Key Provisions of the Bill
The proposed legislation seeks to amend the State Finance Law by adding a new section that defines “cryptocurrency” as any form of digital currency utilizing encryption techniques to regulate the generation of units and verify fund transfers, operating independently of a central bank. This definition explicitly includes Bitcoin, Ethereum, Litecoin, and Bitcoin Cash but is broad enough to encompass other cryptocurrencies that meet the criteria.

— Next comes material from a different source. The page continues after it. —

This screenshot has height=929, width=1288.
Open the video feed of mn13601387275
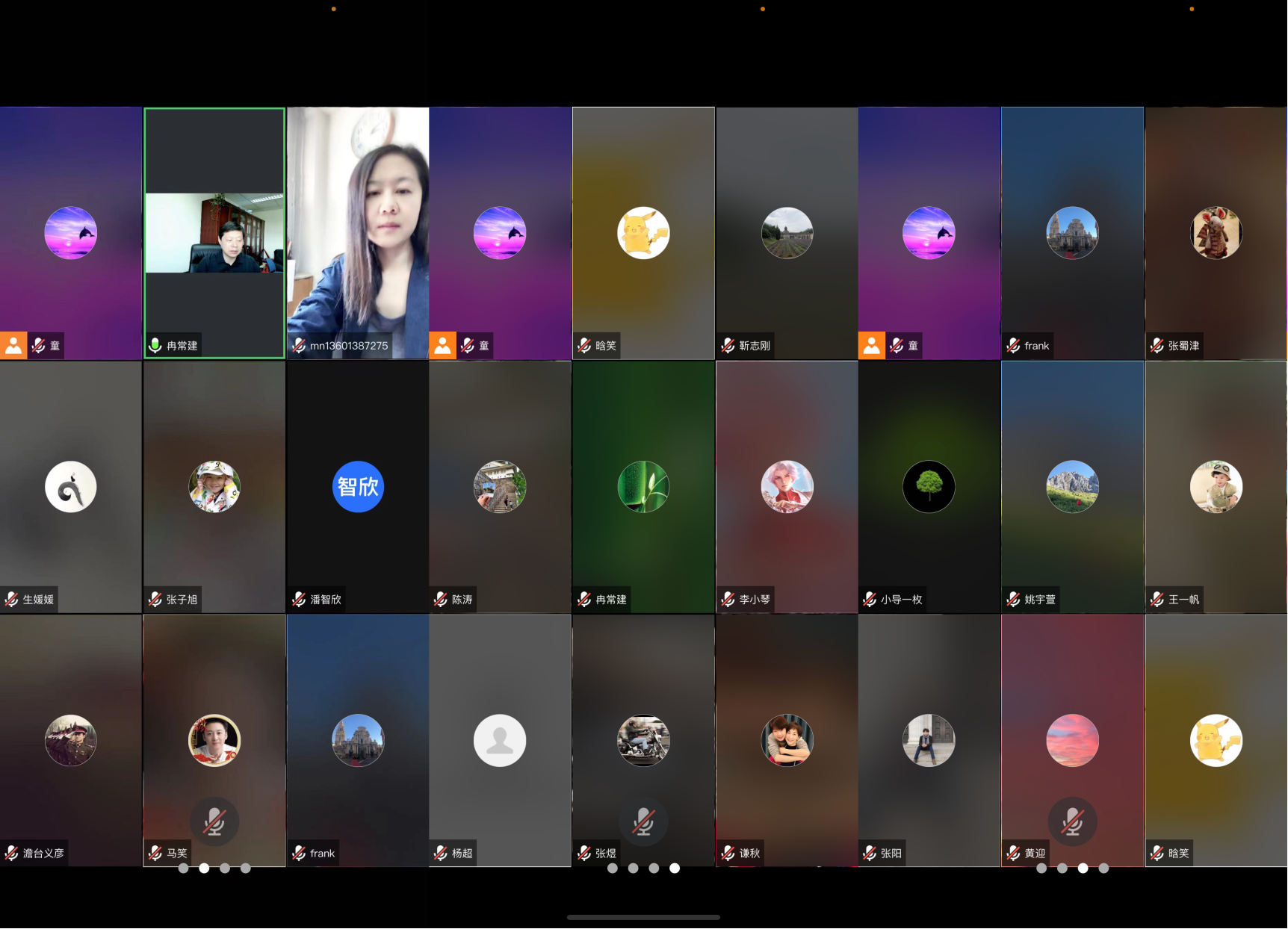358,224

Under the bill, state agencies would be authorized to enter into agreements with individuals or entities to accept cryptocurrency as a means of payment for:
- Fines and civil penalties
- Taxes and fees
- Rent and rates
- Charges, revenue, and financial obligations
- Other amounts owed to state agencies, including penalties, special assessments, and interest
It’s important to note that the bill does not mandate state agencies to accept cryptocurrencies but provides them with the legal framework to do so voluntarily .
Next Steps
For Assembly Bill A2532 to become law, it must pass both the New York State Assembly and Senate and be signed by Governor Kathy Hochul. Given the state’s complex relationship with cryptocurrency regulation, the bill’s progression will be closely watched by industry stakeholders and policymakers alike.
If enacted, this legislation could mark a pivotal shift in how New York engages with digital currencies, potentially setting a precedent for other states considering similar measures.